> Brief: Return every one of the records below verbatim, reproducing each line without alteration.

> Records shown:
■ ■ ■

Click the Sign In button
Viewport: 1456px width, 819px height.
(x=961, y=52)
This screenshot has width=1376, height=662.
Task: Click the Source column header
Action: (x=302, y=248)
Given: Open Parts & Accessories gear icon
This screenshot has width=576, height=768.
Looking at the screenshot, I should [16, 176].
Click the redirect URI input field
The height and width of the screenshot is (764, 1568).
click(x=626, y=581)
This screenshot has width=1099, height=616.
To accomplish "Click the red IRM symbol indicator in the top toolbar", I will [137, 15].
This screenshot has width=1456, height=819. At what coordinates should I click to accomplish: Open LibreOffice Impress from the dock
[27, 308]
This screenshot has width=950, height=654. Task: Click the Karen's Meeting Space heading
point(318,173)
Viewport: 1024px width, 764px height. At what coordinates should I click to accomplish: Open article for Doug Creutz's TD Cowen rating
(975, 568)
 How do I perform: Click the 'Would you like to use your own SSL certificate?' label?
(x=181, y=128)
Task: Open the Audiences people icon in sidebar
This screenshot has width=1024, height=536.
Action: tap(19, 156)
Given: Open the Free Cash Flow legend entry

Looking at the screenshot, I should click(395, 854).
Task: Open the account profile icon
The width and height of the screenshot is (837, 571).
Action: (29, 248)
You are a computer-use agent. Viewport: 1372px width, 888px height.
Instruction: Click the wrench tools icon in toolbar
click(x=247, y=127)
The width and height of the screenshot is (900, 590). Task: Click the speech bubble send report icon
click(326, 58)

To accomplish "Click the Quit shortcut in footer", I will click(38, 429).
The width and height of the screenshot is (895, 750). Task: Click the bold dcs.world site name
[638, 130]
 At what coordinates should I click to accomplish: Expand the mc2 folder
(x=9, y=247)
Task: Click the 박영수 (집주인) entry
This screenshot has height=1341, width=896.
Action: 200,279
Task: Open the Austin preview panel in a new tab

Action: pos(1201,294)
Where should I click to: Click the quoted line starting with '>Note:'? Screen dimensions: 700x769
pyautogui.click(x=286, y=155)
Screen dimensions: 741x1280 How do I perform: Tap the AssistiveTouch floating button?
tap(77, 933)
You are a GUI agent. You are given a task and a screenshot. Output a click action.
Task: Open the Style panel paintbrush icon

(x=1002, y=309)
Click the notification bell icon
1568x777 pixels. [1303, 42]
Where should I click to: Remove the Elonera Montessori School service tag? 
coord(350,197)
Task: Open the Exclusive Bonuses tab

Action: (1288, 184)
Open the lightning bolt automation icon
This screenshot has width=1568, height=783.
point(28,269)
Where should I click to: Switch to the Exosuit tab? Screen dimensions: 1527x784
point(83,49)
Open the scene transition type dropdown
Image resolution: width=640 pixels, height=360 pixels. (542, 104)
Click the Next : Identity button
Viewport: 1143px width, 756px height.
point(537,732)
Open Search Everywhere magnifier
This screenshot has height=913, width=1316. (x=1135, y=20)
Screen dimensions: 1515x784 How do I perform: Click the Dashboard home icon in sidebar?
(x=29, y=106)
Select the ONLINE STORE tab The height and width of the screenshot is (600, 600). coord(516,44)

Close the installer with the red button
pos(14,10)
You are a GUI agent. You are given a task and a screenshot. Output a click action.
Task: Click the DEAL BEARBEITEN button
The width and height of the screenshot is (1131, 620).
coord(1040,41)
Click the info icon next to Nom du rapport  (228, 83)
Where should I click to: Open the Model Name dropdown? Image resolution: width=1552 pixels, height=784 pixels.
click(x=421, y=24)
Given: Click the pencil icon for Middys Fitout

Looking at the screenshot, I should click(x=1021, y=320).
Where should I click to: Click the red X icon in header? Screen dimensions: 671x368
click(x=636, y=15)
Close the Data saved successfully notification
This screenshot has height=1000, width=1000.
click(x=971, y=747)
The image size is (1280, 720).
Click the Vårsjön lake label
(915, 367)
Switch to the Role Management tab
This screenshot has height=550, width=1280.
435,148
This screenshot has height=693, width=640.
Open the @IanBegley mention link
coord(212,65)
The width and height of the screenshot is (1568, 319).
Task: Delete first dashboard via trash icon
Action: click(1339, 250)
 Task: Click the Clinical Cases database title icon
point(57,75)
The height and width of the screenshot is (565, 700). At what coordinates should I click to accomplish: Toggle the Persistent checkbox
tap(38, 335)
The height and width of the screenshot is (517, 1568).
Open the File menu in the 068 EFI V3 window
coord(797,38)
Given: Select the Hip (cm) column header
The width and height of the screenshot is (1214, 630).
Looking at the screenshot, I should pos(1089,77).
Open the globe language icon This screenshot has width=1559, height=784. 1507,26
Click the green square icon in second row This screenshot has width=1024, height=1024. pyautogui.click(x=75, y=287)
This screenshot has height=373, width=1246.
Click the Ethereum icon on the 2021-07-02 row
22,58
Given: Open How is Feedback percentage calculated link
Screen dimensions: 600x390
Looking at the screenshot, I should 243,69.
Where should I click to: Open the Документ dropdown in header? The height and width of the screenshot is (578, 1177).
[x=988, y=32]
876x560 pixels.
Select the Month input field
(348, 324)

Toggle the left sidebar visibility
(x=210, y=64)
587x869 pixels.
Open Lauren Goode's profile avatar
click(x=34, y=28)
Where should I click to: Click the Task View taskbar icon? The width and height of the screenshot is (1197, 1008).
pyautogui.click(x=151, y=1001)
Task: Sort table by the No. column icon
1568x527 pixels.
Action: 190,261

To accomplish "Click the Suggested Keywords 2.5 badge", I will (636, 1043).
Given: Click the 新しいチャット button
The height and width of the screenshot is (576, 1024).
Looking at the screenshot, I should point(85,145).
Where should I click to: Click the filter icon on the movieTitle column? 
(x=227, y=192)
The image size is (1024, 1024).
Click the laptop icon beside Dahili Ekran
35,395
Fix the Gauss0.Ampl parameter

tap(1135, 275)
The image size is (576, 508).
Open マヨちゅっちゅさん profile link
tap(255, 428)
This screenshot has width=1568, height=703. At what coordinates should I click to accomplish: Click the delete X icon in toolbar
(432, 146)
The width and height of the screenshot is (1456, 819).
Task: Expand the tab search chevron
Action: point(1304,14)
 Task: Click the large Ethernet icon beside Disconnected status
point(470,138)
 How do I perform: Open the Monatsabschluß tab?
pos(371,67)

■ ■ ■

> Result of this task:
Click the Sign In button
Viewport: 1456px width, 819px height.
(x=961, y=52)
This screenshot has width=1376, height=662.
Task: Click the Source column header
Action: (x=302, y=248)
Given: Open Parts & Accessories gear icon
This screenshot has width=576, height=768.
Looking at the screenshot, I should [16, 176].
Click the redirect URI input field
The height and width of the screenshot is (764, 1568).
click(x=626, y=581)
This screenshot has width=1099, height=616.
To accomplish "Click the red IRM symbol indicator in the top toolbar", I will [137, 15].
This screenshot has width=1456, height=819. At what coordinates should I click to accomplish: Open LibreOffice Impress from the dock
[27, 308]
This screenshot has width=950, height=654. Task: Click the Karen's Meeting Space heading
point(318,173)
Viewport: 1024px width, 764px height. At what coordinates should I click to accomplish: Open article for Doug Creutz's TD Cowen rating
(975, 568)
 How do I perform: Click the 'Would you like to use your own SSL certificate?' label?
(x=181, y=128)
Task: Open the Audiences people icon in sidebar
This screenshot has width=1024, height=536.
Action: tap(19, 156)
Given: Open the Free Cash Flow legend entry

Looking at the screenshot, I should click(395, 854).
Task: Open the account profile icon
The width and height of the screenshot is (837, 571).
Action: (29, 248)
You are a computer-use agent. Viewport: 1372px width, 888px height.
Instruction: Click the wrench tools icon in toolbar
click(x=247, y=127)
The width and height of the screenshot is (900, 590). Task: Click the speech bubble send report icon
click(326, 58)

To accomplish "Click the Quit shortcut in footer", I will click(38, 429).
The width and height of the screenshot is (895, 750). Task: Click the bold dcs.world site name
[638, 130]
 At what coordinates should I click to accomplish: Expand the mc2 folder
(x=9, y=247)
Task: Click the 박영수 (집주인) entry
This screenshot has height=1341, width=896.
Action: 200,279
Task: Open the Austin preview panel in a new tab

Action: pos(1201,294)
Where should I click to: Click the quoted line starting with '>Note:'? Screen dimensions: 700x769
pyautogui.click(x=286, y=155)
Screen dimensions: 741x1280 How do I perform: Tap the AssistiveTouch floating button?
tap(77, 933)
You are a GUI agent. You are given a task and a screenshot. Output a click action.
Task: Open the Style panel paintbrush icon

(x=1002, y=309)
Click the notification bell icon
1568x777 pixels. [1303, 42]
Where should I click to: Remove the Elonera Montessori School service tag? 
coord(350,197)
Task: Open the Exclusive Bonuses tab

Action: (1288, 184)
Open the lightning bolt automation icon
This screenshot has width=1568, height=783.
point(28,269)
Where should I click to: Switch to the Exosuit tab? Screen dimensions: 1527x784
point(83,49)
Open the scene transition type dropdown
Image resolution: width=640 pixels, height=360 pixels. (542, 104)
Click the Next : Identity button
Viewport: 1143px width, 756px height.
point(537,732)
Open Search Everywhere magnifier
This screenshot has height=913, width=1316. (x=1135, y=20)
Screen dimensions: 1515x784 How do I perform: Click the Dashboard home icon in sidebar?
(x=29, y=106)
Select the ONLINE STORE tab The height and width of the screenshot is (600, 600). coord(516,44)

Close the installer with the red button
pos(14,10)
You are a GUI agent. You are given a task and a screenshot. Output a click action.
Task: Click the DEAL BEARBEITEN button
The width and height of the screenshot is (1131, 620).
coord(1040,41)
Click the info icon next to Nom du rapport  (228, 83)
Where should I click to: Open the Model Name dropdown? Image resolution: width=1552 pixels, height=784 pixels.
click(x=421, y=24)
Given: Click the pencil icon for Middys Fitout

Looking at the screenshot, I should click(x=1021, y=320).
Where should I click to: Click the red X icon in header? Screen dimensions: 671x368
click(x=636, y=15)
Close the Data saved successfully notification
This screenshot has height=1000, width=1000.
click(x=971, y=747)
The image size is (1280, 720).
Click the Vårsjön lake label
(915, 367)
Switch to the Role Management tab
This screenshot has height=550, width=1280.
435,148
This screenshot has height=693, width=640.
Open the @IanBegley mention link
coord(212,65)
The width and height of the screenshot is (1568, 319).
Task: Delete first dashboard via trash icon
Action: click(1339, 250)
 Task: Click the Clinical Cases database title icon
point(57,75)
The height and width of the screenshot is (565, 700). At what coordinates should I click to accomplish: Toggle the Persistent checkbox
tap(38, 335)
The height and width of the screenshot is (517, 1568).
Open the File menu in the 068 EFI V3 window
coord(797,38)
Given: Select the Hip (cm) column header
The width and height of the screenshot is (1214, 630).
Looking at the screenshot, I should pos(1089,77).
Open the globe language icon This screenshot has width=1559, height=784. 1507,26
Click the green square icon in second row This screenshot has width=1024, height=1024. pyautogui.click(x=75, y=287)
This screenshot has height=373, width=1246.
Click the Ethereum icon on the 2021-07-02 row
22,58
Given: Open How is Feedback percentage calculated link
Screen dimensions: 600x390
Looking at the screenshot, I should 243,69.
Where should I click to: Open the Документ dropdown in header? The height and width of the screenshot is (578, 1177).
[x=988, y=32]
876x560 pixels.
Select the Month input field
(348, 324)

Toggle the left sidebar visibility
(x=210, y=64)
587x869 pixels.
Open Lauren Goode's profile avatar
click(x=34, y=28)
Where should I click to: Click the Task View taskbar icon? The width and height of the screenshot is (1197, 1008).
pyautogui.click(x=151, y=1001)
Task: Sort table by the No. column icon
1568x527 pixels.
Action: 190,261

To accomplish "Click the Suggested Keywords 2.5 badge", I will (636, 1043).
Given: Click the 新しいチャット button
The height and width of the screenshot is (576, 1024).
Looking at the screenshot, I should point(85,145).
Where should I click to: Click the filter icon on the movieTitle column? 
(x=227, y=192)
The image size is (1024, 1024).
Click the laptop icon beside Dahili Ekran
35,395
Fix the Gauss0.Ampl parameter

tap(1135, 275)
The image size is (576, 508).
Open マヨちゅっちゅさん profile link
tap(255, 428)
This screenshot has width=1568, height=703. At what coordinates should I click to accomplish: Click the delete X icon in toolbar
(432, 146)
The width and height of the screenshot is (1456, 819).
Task: Expand the tab search chevron
Action: point(1304,14)
 Task: Click the large Ethernet icon beside Disconnected status
point(470,138)
 How do I perform: Open the Monatsabschluß tab?
pos(371,67)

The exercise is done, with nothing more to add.